Presentation on theme: "1. Handouts: * Interpreting a Timeline * Two blank sheets of white paper 2. Assignments: * In-class—Examine timelines using today’s handout and text pp."— Presentation transcript:
1. Handouts: * Interpreting a Timeline * Two blank sheets of white paper 2. Assignments: * In-class—Examine timelines using today’s handout and text pp. 24-25. 1) Create a personal timeline. Hand it in by end of the period. 2) Create a timeline over chapter 1 events. Finish at home. * Homework—1) Create a timeline over Ch. 1 events, due tomorrow BOC You will hand this in tomorrow for a grade/points. 2) STUDY for quiz over Chapter 1 (the homework will help) 3) Bring a PEN with dark colored ink tomorrow for your quiz. [Current Events over a sports news story is due Sept. 18.] 3. Assignments due today: * Did you finish reading your Current Events guidelines at home? 4. Bell Ringer: * See board
Outcomes: Be able to... 1. Describe a timeline. 2. Explain the purpose of a timeline and how to read one. 3. State the pivotal event that is the “dividing line” in timelines and explain why it is used. 4. Indicate two different sets of labels used to indicate the periods before and after the “0” year. 5. Explain how to indicate which century is the first, second, third, etc.
Starter #1 Bell-ringer follow-up: Describe a timeline. A timeline is a simple diagram that shows how the dates of key events relate to one another. It often has three main components: 1) The names of important events 2) The dates of those events 3) A simple symbolic illustration of the event.
Starter #2 We will learn about timelines by looking at one that highlights the world’s three great monotheistic religions (see handout). What does “monotheistic” mean? “Mono” is the Greek root for “one.” “Theo” is the Greek root for “God.” So, put those meanings together and what do you get? Our Timeline features the three great (major) religions that all believe in “one God.”
Starter #3 Let’s analyze the timeline on our handout.... We read timelines from left to right, like reading pages in a book. Look at the numbers that serve as dates. What pattern do you see? Notice that some numbers get smaller, while other numbers are getting larger? Why? Notice also there are two different ways to designate the dates before and after the “0” point. What are those two different designations and what do they stand for? What do people mean when they say something like, “It happened in the 18th century”? (See bottom of handout for a hint.)

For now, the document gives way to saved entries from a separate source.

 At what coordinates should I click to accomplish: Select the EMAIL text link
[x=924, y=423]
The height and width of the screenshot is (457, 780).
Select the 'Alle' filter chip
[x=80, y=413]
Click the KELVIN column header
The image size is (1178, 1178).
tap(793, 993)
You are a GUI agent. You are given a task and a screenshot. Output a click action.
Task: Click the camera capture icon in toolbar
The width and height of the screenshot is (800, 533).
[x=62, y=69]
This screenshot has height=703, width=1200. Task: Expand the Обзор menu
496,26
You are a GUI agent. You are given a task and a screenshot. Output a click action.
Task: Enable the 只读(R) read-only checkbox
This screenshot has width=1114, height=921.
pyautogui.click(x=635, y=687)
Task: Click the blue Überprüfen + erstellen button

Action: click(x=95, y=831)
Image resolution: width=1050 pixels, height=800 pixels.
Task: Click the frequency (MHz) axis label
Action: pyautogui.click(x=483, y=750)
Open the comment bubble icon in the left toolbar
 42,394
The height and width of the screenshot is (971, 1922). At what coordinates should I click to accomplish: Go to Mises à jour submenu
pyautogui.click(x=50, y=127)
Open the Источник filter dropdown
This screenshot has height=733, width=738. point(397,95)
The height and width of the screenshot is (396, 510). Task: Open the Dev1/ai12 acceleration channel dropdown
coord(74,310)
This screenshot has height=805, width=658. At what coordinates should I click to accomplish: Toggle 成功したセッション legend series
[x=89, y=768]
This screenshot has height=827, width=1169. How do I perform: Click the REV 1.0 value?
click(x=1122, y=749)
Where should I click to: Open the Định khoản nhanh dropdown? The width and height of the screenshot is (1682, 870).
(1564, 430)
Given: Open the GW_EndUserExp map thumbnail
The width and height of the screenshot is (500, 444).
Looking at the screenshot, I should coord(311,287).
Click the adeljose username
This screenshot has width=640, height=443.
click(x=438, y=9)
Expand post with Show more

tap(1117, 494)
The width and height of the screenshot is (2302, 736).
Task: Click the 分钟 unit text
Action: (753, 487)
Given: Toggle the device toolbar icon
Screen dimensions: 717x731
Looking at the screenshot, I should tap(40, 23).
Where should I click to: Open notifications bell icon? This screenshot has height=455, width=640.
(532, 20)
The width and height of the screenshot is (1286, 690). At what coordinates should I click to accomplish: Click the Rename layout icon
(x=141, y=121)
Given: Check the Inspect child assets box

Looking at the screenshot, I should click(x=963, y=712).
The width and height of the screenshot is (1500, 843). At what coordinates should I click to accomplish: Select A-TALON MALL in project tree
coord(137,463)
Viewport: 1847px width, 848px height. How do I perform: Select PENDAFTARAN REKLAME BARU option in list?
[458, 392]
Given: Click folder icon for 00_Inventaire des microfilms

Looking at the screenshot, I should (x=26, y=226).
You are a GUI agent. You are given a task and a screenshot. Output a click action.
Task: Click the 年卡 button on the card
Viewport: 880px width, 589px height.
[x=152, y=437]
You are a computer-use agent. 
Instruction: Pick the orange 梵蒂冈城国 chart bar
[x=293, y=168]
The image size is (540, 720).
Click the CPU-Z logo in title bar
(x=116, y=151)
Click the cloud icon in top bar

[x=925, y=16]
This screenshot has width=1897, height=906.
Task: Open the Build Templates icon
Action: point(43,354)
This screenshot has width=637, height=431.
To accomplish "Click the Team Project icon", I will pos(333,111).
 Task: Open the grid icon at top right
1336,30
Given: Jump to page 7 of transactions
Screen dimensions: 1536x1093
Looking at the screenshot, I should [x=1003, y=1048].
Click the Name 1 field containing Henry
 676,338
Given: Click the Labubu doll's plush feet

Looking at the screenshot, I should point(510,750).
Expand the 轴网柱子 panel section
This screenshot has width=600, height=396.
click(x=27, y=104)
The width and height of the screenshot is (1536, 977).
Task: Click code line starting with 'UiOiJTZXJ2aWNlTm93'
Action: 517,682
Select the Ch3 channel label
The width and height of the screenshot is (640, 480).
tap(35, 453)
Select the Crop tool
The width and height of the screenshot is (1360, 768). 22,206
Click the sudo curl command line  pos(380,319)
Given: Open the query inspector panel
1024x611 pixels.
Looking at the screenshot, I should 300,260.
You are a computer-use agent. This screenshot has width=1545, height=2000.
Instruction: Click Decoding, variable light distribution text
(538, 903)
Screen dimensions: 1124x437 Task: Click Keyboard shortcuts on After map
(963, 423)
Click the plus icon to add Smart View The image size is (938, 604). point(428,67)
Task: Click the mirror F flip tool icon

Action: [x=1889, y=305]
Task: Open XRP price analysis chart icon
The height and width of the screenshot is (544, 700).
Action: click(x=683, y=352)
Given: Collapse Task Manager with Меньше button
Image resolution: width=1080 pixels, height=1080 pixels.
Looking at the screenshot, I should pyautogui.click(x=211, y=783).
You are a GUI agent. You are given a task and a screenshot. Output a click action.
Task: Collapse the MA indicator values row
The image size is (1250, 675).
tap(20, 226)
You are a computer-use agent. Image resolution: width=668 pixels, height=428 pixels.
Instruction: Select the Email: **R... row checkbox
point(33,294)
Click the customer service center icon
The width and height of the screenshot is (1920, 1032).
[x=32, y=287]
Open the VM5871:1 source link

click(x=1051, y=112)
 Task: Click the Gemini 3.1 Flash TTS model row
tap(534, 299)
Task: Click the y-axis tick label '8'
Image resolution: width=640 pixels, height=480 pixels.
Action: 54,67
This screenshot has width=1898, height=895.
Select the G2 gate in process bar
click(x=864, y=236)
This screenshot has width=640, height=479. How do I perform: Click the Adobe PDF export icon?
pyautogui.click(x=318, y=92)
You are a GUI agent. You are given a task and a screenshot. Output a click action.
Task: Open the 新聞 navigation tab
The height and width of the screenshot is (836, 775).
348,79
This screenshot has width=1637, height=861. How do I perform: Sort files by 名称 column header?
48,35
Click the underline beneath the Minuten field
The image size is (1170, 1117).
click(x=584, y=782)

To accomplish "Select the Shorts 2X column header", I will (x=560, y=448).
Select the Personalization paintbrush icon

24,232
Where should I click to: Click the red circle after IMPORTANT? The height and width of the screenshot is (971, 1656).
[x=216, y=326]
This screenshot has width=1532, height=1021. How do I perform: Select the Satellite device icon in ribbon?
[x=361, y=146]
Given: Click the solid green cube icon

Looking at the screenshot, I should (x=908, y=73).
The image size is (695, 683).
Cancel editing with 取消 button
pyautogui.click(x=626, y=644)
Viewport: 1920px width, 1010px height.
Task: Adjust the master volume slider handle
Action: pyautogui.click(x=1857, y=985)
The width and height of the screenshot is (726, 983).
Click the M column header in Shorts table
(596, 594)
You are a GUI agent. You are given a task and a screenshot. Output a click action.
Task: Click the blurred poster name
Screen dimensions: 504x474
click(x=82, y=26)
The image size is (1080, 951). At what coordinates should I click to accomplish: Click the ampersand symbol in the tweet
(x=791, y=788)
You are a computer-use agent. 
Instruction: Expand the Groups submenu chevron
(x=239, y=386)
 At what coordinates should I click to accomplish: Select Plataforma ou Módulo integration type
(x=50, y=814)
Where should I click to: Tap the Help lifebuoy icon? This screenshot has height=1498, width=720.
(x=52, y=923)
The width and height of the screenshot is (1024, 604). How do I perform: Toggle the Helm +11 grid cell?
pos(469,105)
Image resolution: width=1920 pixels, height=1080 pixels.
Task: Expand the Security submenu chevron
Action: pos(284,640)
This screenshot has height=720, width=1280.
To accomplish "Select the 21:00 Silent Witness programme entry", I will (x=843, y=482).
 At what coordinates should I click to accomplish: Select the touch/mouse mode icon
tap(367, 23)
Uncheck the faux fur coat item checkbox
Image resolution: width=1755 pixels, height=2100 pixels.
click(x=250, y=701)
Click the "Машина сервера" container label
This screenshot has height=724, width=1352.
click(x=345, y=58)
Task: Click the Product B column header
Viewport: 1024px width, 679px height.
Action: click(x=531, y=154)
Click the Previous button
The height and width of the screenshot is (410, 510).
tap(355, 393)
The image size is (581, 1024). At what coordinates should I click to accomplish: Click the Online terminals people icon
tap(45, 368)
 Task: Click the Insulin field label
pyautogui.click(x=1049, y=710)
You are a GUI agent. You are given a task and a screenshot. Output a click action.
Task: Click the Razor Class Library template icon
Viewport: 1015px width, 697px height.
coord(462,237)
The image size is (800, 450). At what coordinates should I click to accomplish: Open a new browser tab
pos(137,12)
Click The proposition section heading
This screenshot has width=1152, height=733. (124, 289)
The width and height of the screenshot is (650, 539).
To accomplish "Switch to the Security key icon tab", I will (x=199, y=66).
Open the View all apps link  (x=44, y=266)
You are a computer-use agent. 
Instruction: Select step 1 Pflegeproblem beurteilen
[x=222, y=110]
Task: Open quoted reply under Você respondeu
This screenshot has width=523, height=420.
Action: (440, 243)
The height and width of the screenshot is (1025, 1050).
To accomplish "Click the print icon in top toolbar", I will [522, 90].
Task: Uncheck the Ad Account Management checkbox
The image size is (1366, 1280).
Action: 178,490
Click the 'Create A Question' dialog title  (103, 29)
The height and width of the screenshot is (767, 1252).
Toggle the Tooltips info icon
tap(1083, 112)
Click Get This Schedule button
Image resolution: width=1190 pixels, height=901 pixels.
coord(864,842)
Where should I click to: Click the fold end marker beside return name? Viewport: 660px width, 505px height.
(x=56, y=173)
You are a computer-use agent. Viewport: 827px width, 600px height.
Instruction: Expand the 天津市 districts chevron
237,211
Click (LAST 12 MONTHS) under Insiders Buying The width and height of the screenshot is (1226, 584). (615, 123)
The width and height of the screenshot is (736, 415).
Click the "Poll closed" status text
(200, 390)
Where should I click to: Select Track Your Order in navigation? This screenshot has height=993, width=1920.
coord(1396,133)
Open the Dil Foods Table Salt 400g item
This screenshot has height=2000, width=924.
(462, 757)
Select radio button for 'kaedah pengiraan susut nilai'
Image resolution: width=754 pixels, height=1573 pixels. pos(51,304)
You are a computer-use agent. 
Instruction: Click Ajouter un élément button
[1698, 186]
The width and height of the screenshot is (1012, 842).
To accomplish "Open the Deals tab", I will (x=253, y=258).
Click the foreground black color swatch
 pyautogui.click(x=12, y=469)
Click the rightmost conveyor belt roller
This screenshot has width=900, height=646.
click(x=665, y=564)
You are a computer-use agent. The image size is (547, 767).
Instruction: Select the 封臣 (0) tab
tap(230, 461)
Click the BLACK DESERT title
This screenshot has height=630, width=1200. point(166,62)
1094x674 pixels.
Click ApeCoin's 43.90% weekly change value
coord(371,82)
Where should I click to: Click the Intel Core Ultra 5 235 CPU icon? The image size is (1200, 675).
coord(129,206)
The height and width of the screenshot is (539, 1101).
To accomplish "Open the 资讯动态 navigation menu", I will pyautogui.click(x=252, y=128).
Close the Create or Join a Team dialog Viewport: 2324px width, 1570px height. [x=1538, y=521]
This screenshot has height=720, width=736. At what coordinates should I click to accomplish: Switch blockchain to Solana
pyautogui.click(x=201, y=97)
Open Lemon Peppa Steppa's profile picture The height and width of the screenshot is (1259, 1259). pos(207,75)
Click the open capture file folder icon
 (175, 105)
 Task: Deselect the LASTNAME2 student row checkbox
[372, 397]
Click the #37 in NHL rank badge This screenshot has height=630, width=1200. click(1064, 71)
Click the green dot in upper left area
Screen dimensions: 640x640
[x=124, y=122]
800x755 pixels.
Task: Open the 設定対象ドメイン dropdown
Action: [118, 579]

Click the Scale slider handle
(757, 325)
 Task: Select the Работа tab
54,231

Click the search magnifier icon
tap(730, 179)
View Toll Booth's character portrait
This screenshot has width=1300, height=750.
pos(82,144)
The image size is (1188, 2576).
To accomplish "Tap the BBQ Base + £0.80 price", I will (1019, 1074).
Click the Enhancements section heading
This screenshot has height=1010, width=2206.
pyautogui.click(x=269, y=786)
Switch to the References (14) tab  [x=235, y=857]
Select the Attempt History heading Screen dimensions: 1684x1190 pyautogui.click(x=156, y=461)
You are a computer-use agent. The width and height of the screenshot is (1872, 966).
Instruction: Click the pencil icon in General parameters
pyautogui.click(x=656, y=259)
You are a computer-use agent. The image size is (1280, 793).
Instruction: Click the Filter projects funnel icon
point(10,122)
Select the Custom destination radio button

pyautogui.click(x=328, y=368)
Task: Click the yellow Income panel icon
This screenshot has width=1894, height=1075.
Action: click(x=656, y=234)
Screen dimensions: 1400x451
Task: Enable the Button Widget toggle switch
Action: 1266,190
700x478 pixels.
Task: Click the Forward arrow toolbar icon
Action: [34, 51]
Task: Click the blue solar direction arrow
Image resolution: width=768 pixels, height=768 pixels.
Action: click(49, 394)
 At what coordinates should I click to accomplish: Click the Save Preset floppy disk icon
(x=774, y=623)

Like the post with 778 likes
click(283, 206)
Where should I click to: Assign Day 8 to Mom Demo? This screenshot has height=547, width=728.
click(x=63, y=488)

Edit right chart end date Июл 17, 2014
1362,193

Starter #4 You will create two timelines today. 1)In-class assignment: Do a personal timeline of major events in your life. Hand it in at the end of the period. 2)Homework: Create a timeline over Chapter 1. Find events for which dates are given and organize them into chronological order. Providing simple illustrations on top is optional. (What does “optional” mean?) You may do that if you wish, but you don’t have to. I would love to see you do illustrations, but I don’t want to overwhelm you time-wise. Your timeline over chapter 1 is due tomorrow, BOC, for points.